Why shouldn't streaming services pay more?
The service is of higher value to customers, so why do they expect to pay less for the input materials?
A single song played on a radio station has a limited geographical reach and uncertain audience - not everyone who can receive it does receive it, and there's no way to know. That uncertainty is why radio stations get discounted rates. But in a streaming service, you know exactly how many people could hear the song, and the nature of Pandora means that the people who did hear it are more likely to have wanted to - that's a higher value to the customer, and it reduces the chance of that customer buying the song if they can hear it as often as they want on the stream.

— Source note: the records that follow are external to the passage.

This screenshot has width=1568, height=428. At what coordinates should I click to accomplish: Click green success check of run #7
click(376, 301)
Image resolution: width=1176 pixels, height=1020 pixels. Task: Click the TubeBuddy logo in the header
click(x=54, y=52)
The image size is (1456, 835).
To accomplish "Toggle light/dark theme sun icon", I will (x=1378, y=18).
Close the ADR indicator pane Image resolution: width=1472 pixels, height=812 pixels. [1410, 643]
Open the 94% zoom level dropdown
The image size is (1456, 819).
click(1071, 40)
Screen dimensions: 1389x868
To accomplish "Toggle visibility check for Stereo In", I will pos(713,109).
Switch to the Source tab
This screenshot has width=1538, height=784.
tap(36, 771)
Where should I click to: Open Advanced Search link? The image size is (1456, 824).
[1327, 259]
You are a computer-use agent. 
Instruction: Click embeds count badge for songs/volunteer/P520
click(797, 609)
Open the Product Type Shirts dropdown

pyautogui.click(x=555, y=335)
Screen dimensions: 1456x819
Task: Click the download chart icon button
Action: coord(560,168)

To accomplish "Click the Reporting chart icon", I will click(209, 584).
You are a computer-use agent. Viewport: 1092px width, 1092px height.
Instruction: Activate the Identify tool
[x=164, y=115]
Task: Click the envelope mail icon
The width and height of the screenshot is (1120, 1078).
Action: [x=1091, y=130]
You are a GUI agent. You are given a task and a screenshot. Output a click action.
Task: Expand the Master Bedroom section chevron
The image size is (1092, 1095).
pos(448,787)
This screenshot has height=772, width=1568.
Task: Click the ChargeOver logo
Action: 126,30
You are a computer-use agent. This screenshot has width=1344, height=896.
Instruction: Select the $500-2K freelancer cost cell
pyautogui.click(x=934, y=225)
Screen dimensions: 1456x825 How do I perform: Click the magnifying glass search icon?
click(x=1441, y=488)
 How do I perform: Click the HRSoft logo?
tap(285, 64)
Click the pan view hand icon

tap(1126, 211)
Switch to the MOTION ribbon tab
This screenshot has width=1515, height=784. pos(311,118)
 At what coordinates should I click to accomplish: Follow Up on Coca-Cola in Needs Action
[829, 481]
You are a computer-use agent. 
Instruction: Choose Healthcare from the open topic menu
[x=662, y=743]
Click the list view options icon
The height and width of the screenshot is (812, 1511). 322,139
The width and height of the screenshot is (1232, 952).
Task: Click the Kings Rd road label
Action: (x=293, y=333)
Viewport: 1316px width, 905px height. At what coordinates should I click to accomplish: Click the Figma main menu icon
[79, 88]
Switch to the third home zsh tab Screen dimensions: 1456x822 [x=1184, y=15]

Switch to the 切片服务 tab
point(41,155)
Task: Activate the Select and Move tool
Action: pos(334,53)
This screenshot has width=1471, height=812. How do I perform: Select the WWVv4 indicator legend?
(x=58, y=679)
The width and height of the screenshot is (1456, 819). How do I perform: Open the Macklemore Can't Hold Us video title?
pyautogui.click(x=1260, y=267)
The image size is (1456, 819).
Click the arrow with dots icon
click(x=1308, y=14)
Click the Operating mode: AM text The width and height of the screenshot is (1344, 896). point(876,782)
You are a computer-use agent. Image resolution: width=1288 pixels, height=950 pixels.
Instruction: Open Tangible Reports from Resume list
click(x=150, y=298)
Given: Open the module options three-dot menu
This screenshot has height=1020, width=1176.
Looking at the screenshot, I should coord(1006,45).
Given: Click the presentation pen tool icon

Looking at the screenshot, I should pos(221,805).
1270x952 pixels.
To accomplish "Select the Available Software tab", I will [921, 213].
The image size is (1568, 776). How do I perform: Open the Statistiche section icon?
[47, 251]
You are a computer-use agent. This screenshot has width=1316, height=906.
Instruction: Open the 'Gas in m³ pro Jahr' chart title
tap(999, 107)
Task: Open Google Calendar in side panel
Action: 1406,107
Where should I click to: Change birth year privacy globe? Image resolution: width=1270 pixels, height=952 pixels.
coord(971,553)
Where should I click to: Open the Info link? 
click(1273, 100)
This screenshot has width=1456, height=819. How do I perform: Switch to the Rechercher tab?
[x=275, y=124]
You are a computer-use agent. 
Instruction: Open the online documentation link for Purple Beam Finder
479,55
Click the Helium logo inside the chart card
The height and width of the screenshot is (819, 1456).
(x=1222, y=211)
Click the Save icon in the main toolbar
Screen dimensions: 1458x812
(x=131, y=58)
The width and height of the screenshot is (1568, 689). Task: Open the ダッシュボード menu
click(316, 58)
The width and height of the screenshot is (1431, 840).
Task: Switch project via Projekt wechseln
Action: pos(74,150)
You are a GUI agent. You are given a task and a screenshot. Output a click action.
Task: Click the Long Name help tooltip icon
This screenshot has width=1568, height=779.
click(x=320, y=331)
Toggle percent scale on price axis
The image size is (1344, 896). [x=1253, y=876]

Let's turn around one of the standard arguments on this subject for a moment:
If Pandora aren't able to make money in the reality that's in place, they should look at other streams of income: Promotions, placement, advertising. After all, it's what musicians have been told to do in response to diminishing royalties. Why doesn't it apply to businesses, too?
It'd be nice if the usual suspects looked past "The Man" being involved, and examined the situation a bit more rationally. The royalty payment in question here is for the songwriters. Many songwriters rely entirely on royalties for their income, and because "songwriter" is not the same thing as "performer", the option of going on tour or selling t-shirts isn't open to them.
Okay, a higher royalty means more money skimmed off by the collection agency, but it's only a small skim in this case, and it means more money for the person who actually wrote the song.
To take an example of a different creative endeavour: Why is okay to give Google or Apple 30% every time you buy an app from a developer, but not okay to give the collection agency 1c every time the songwriter gets 10c? (and you didn't even have to pay that 11c!). In both cases, you're paying middlemen, but both are providing the service of collecting and distributing revenue for the creators. (That 30% isn't paying for hosting; most of the costs in running an appstore are in user administration, accounting and payment processing.)